The Perfect Storm

On June 7, 2016, Wellcore presented “The Perfect Storm,” an informational program about the prescription drug and heroin epidemic, in partnership with Clarkstown PTA, Clarkstown Teacher’s Association, and the Clarkstown Police Department. The program, held at the Paramount Country Club in New City, featured a panel that included District Attorney Tom Zugibe, Clarkstown Chief of Police Michael Sullivan, Student Assistance Counselor and LCSW Susan Solar, recovering addict “Steve,” and mother of a heroin addict “Carole.” Also on hand was a wide array of community resources including representatives from CANDLE, Clarkstown Community Task Force/Clarkstown Coalition for Youth, Clarkstown Student Assistance Counselors and Psychologists,  Elements Behavioral Health, Good Samaritan Inpatient Chemical Dependency, Lexington Center, MHA Rockland, NAMI Rockland, Narcotics Anonymous, New Fronteras, Nyack Hospital Recovery Services, Open Arms, RCADD, Rockland Behavioral Health Response Team, Rockland County Department of Mental Health, RUDrugAware (RUDA), and Turning Point West Nyack. Over 400 community members attended the event and had the opportunity to participate in the question and answer session with panel members and visit the resource tables.

“The Perfect Storm” is an event designed to raise awareness and educate the public about the growing problem of heroin and prescription drugs. In September 2014, when District Attorney Zugibe announced the county’s community action plan to help battle the region’s burgeoning heroin and prescription drug epidemic, he said, “In Rockland County, residents are more likely to die from a drug overdose than a traffic crash, statistically speaking. This must change.” County Executive Ed Day agreed, saying, “We can’t put our heads in the sand. The Heroin scourge is impacting ALL of Rockland County. It’s happening to wealthy families, to poor families.

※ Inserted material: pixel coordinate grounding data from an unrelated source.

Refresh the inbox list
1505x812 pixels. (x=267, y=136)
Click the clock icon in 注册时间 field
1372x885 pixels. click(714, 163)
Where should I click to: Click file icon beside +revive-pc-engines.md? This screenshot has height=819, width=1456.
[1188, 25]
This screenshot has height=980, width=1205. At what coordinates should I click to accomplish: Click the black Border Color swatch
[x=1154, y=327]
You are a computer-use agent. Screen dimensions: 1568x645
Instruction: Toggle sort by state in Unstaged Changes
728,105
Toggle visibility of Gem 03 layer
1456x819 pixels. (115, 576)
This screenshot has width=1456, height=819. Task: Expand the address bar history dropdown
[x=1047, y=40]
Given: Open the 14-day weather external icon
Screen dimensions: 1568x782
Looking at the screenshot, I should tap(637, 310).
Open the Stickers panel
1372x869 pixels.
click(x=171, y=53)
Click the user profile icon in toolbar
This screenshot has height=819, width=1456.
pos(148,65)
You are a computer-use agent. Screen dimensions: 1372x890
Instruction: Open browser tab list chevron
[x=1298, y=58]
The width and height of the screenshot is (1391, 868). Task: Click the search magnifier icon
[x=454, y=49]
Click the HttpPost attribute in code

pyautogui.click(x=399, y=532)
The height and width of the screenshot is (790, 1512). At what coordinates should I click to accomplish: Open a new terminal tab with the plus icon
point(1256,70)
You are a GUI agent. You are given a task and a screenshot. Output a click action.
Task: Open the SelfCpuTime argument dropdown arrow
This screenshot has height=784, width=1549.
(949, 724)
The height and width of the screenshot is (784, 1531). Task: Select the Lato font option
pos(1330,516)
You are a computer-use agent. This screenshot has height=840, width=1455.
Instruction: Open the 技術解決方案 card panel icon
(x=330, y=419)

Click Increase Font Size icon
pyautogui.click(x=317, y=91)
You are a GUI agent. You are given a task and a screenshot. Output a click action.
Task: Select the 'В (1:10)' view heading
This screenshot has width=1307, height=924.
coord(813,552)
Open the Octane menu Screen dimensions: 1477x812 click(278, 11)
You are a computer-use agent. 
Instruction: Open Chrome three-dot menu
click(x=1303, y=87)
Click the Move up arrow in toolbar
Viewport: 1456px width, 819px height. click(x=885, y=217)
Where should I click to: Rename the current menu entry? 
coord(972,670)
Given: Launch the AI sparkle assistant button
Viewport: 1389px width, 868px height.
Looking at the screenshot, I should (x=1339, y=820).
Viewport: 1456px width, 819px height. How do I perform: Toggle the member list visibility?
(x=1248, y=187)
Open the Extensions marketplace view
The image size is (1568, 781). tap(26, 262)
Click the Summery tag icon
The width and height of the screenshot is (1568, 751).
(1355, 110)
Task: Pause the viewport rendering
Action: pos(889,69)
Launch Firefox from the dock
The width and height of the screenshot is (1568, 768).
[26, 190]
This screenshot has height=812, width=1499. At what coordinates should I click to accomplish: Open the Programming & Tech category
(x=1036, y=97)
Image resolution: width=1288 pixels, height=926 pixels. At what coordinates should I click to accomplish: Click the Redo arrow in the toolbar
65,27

It doesn’t know any boundaries.” At that time, heroin and prescription drug abuse had claimed 16 lives since January, 2014 in Rockland County. By the end of the year, that number was 24. And the swift and deadly rise in heroin addiction and overdose deaths is not unique to our communities. In our area, 170 people have died in the Lower Hudson Valley from pain-pill abuse since 2010 and heroin alone has been tied to at least 230 deaths in the Lower Hudson Valley from 2010-15 (source: Lohud). Even though the heroin overdose antidote, naloxone, has saved dozens of lives, overdose deaths in New York State have increased nearly 500 percent since 2007.

HomeTown Media Group reports that “Westchester, Rockland and Putnam counties have seen an increase in people seeking treatment for heroin addiction and other opiate-based, prescription drug addiction in recent years. According to the state health department, Rockland County saw its admissions almost double, from 437 in 2004 to 865 in 2013.”

Christopher Goldrick of the Rockland Narcotics Task Force explained to Lohud that young people become “hooked on prescription drugs but when the prescription runs out, they switch to $5 and $10 bags of heroin….We’ve been seeing this for years.”

Officials and experts alike know that the problem is not going to be solved by law enforcement alone. Education is a critical component to end this scourge.